You can if you feel particularly worried, but after the big flap that IE smart tags caused in the beginning, they are not currrently implemented in IE -- and Microsoft would be foolish (to the point of major self-injury) to try it any time soon.

labeler2003

8:29 pm on May 9, 2005 (gmt 0)

10+ Year Member



I use Dreamwaver 4-10 hours a day and have not seen smart tags appear by themselves.

However, I do see them frequently appear in my code. I do a lot of cut and pasting from Microsoft Word. My clients send text created in Word, which loads the text with tags. I usually copy it to Notepad first, which cleans it up. But sometimes I forget (or I'm lost in the ozone or something like that) and it get's pasted into Dreamweaver, blogger.com, or whatever I'm using--and along come a load of tags.
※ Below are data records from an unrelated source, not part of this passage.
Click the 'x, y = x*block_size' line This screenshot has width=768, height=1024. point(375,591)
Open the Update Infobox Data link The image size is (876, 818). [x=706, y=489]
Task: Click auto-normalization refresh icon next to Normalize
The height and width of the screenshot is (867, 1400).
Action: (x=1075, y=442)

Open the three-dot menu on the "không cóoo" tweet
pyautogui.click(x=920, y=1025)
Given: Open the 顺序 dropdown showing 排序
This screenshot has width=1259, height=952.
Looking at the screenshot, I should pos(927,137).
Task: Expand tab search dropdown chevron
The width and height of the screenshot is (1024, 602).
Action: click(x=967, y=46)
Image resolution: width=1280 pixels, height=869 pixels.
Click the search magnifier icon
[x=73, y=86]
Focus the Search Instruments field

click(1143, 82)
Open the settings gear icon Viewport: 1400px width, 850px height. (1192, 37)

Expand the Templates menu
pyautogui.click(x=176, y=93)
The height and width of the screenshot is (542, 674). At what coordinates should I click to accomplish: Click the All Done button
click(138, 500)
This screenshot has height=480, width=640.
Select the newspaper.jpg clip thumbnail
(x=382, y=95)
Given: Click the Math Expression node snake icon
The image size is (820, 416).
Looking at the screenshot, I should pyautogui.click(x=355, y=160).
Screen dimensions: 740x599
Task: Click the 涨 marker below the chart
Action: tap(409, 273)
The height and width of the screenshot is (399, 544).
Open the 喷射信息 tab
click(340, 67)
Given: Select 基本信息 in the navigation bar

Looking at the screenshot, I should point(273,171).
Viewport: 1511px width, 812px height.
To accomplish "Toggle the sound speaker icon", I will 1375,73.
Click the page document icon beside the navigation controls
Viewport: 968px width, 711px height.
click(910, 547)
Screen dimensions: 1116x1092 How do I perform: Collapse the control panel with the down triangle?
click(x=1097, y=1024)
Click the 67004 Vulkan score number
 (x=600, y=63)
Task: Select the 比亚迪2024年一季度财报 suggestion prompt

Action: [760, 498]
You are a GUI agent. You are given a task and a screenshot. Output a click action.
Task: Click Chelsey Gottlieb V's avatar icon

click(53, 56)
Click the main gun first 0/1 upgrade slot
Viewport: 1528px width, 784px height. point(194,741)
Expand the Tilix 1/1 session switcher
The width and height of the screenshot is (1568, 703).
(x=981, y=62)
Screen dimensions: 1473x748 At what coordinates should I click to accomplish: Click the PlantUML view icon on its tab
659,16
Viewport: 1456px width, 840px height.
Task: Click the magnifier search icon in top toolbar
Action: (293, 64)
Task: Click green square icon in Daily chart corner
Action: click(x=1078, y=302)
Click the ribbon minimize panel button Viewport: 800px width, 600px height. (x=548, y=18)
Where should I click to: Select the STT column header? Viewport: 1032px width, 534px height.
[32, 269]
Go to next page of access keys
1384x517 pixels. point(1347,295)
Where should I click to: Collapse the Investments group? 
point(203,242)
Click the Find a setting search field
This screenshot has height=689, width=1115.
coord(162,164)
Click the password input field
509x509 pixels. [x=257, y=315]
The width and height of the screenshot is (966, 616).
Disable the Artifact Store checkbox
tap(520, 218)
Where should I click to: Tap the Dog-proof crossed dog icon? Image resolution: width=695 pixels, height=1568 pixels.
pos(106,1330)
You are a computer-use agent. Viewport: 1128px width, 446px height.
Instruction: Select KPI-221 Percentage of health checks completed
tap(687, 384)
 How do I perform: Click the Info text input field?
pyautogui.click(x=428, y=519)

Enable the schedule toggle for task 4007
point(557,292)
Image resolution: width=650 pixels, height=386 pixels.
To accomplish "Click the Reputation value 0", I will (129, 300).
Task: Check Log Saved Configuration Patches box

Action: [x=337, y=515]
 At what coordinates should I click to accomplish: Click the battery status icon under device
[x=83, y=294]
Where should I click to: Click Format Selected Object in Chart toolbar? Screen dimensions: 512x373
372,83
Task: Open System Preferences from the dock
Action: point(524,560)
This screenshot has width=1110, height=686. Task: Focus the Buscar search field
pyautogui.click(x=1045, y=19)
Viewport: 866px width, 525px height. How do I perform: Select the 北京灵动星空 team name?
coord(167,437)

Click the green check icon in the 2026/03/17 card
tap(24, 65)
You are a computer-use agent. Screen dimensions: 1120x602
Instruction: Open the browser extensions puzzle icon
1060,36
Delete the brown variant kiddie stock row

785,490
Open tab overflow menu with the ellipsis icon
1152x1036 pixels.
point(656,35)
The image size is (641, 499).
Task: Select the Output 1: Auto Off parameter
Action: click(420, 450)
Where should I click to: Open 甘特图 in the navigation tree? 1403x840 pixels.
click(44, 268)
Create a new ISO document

So, if at anytime in the past something had been copied from a Microsoft product, and then maybe deleted or relocated, the tags would be left behind in the web page.

tedster

9:36 pm on May 9, 2005 (gmt 0)

WebmasterWorld Senior Member 10+ Year Member



It's amazing to me how many emails I open in my non-MS email client that show those danged MS Office smart tags. I even have a client who sends out 50,000 plus mass emails with smart tag xml in them! I've been sending them screenshots, etc, but they still continue, even after other good clients broguht it to their attention.

bartainer

1:01 pm on May 25, 2005 (gmt 0)

10+ Year Member



Does Notebook eliminate all the junk, including smart tags?